SHORT TASK →
Convert the stretch that opens with the line containing "You are a computer-use" and closes with the line containing "Instruction: Select the 已取消 0 filter" into a Markdown table with columns n and Line. Put one line per table row with its number, and leave out blank lines.

DATASET →
==================================================

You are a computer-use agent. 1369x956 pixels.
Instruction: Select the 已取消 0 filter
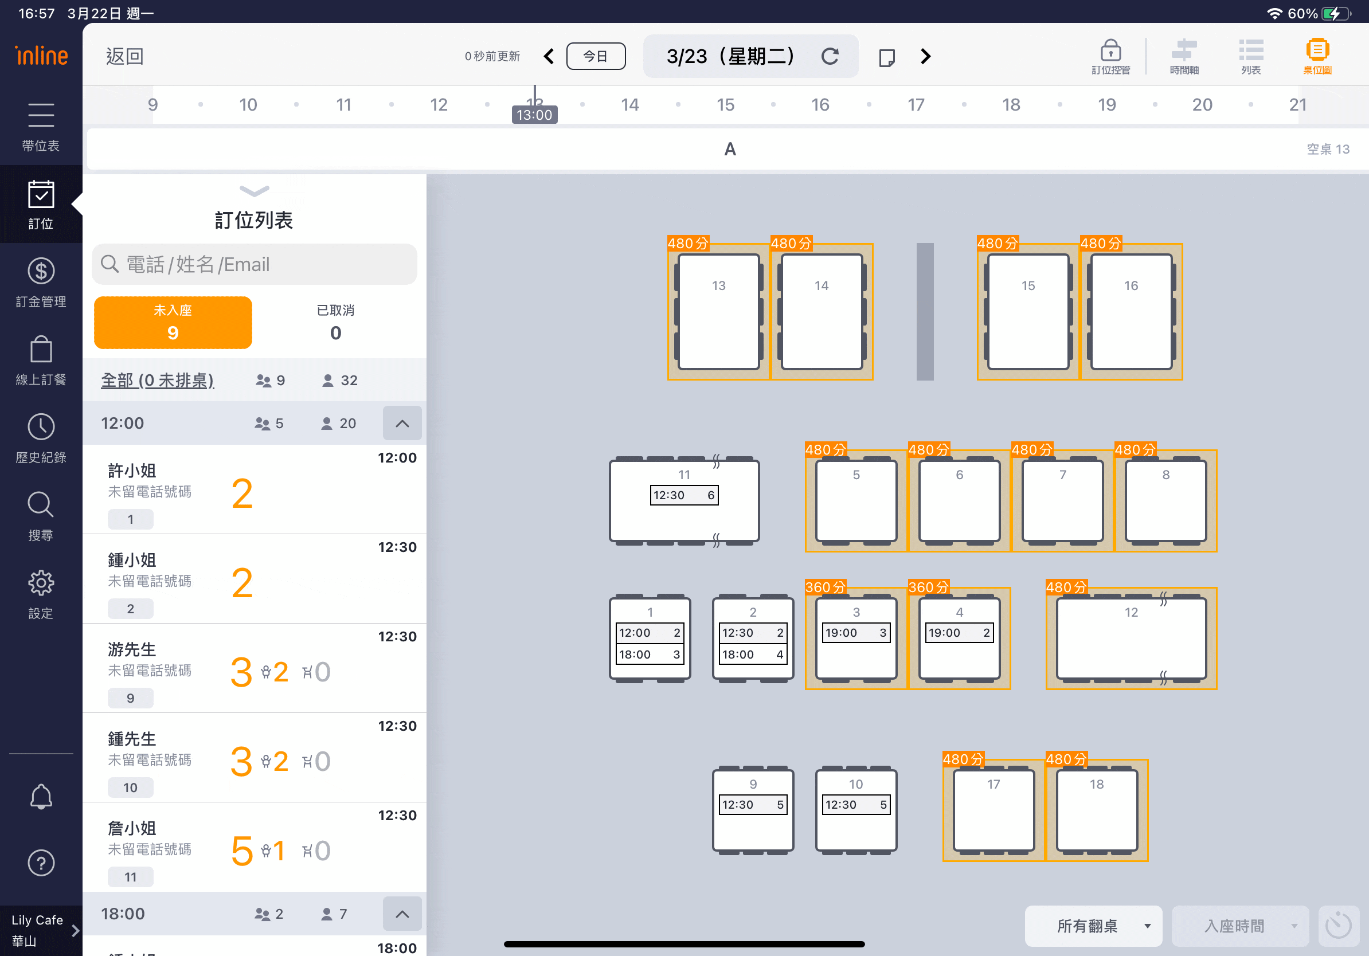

==================================================

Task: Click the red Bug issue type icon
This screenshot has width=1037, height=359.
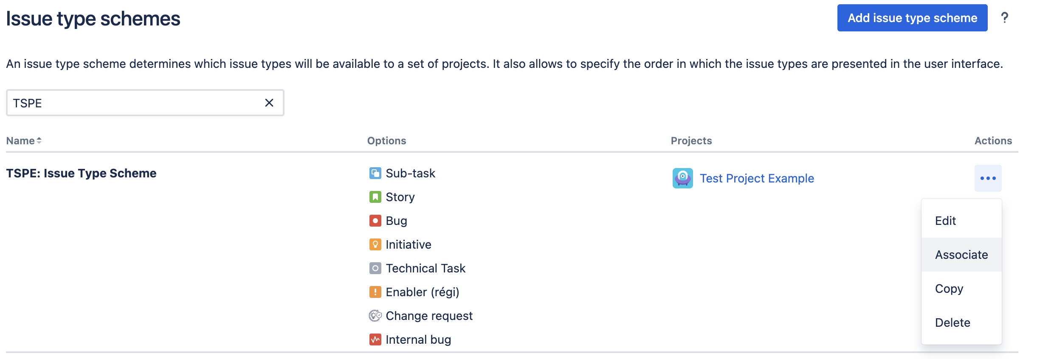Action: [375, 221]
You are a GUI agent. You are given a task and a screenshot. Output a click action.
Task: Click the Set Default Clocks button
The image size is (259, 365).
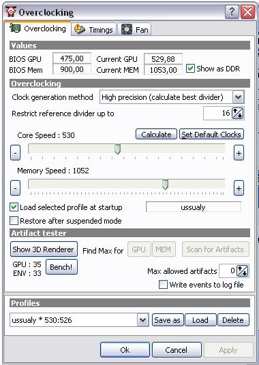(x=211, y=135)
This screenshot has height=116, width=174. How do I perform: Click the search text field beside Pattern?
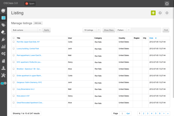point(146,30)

==================================================

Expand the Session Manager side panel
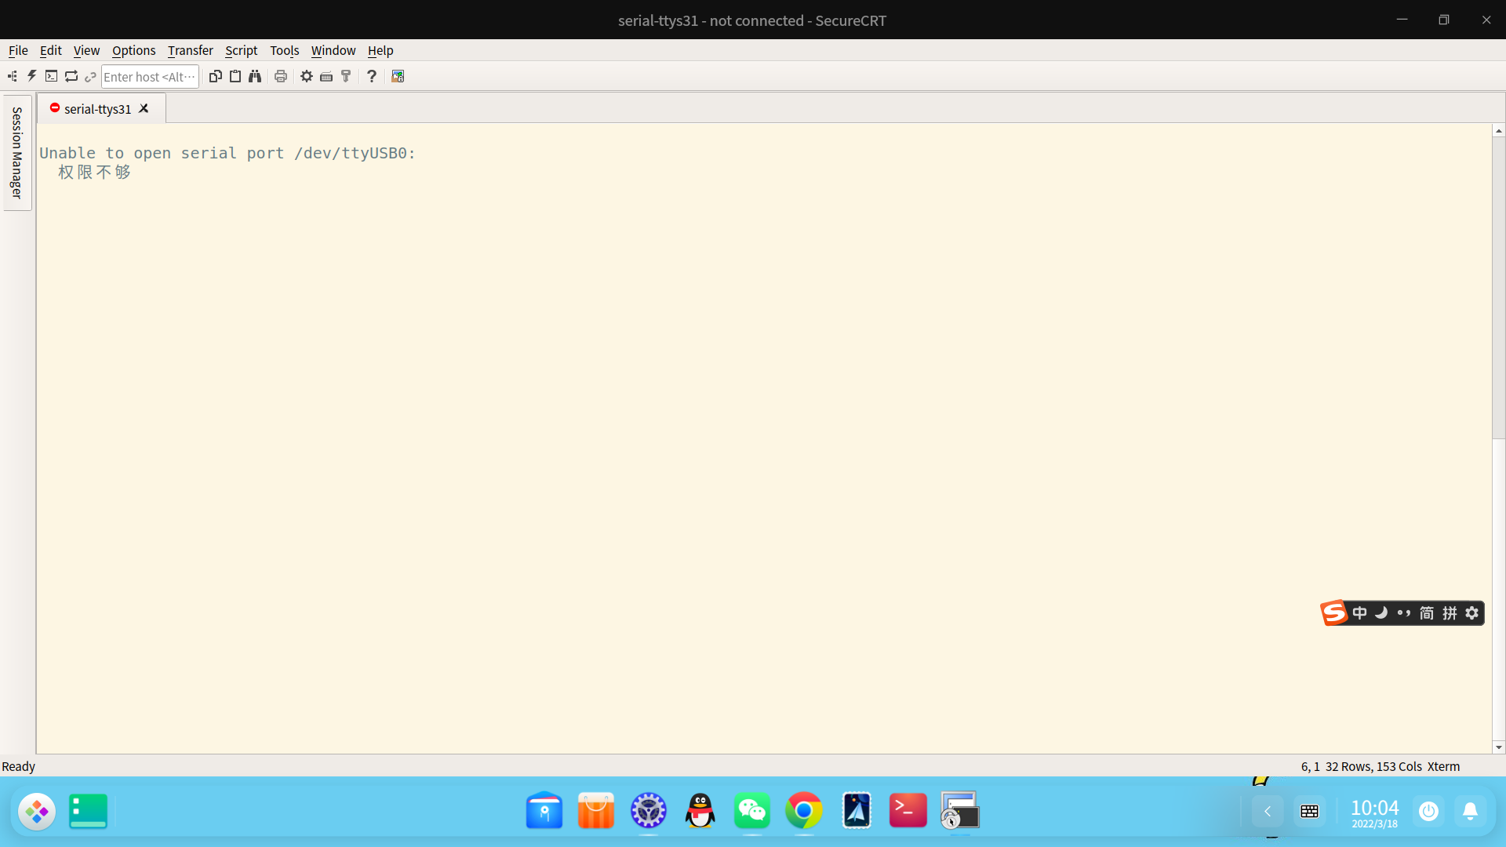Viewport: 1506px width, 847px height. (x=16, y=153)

==================================================

RESULT →
| n | Line |
|---|---|
| 1 | You are a computer-use agent. 1369x956 pixels. |
| 2 | Instruction: Select the 已取消 0 filter |